### DATA SHOWN
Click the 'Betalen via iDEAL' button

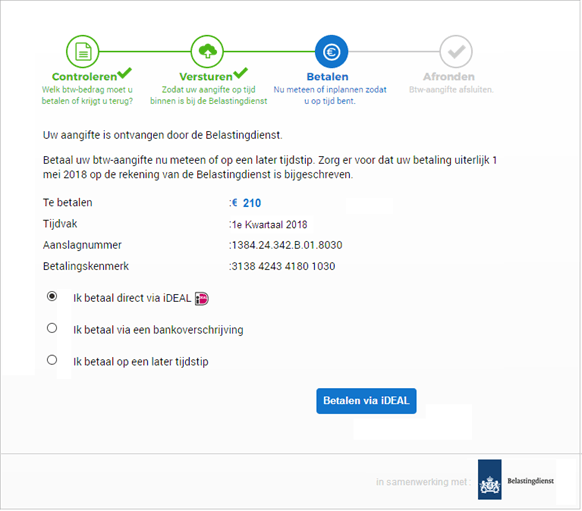(366, 401)
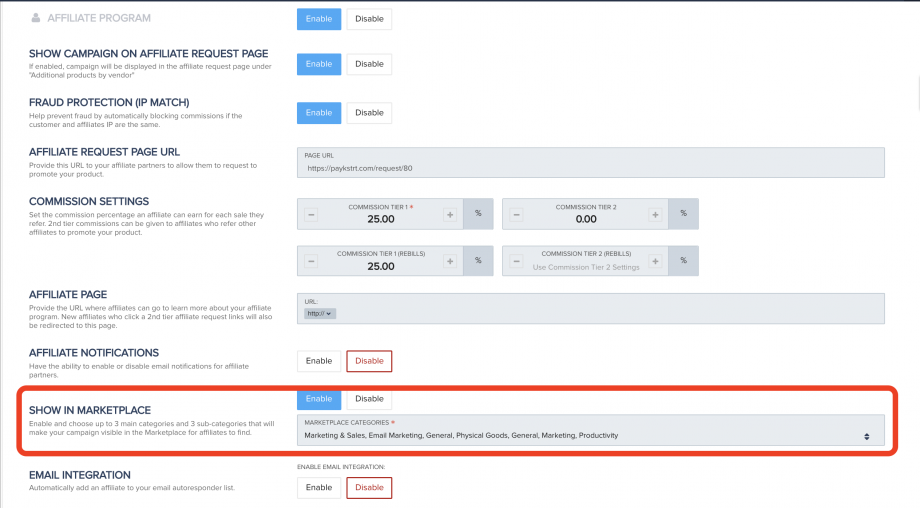Click plus icon for Commission Tier 2
The image size is (920, 508).
click(654, 214)
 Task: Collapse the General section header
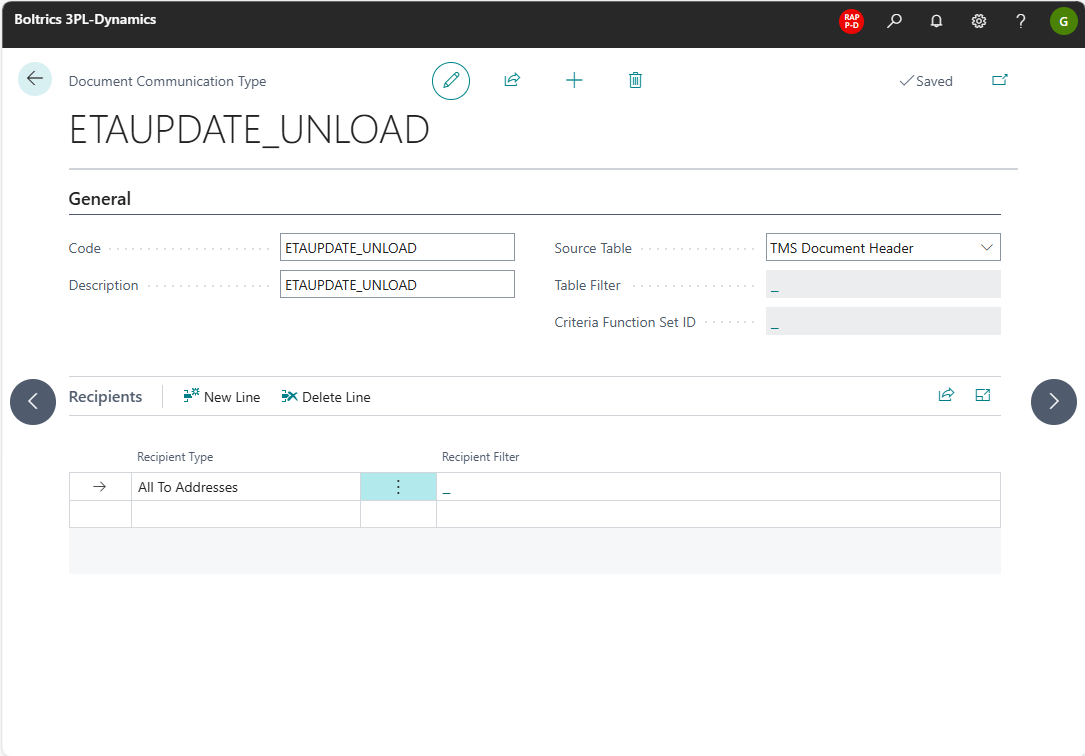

### WHAT THE TASK ASKS
Only an exact, picture-free copy of the entries counts as the answer.

### OUTPUT OF THE EXERCISE
Click the 'Betalen via iDEAL' button

(366, 401)
Click plus icon for Commission Tier 2
The image size is (920, 508).
click(654, 214)
 Task: Collapse the General section header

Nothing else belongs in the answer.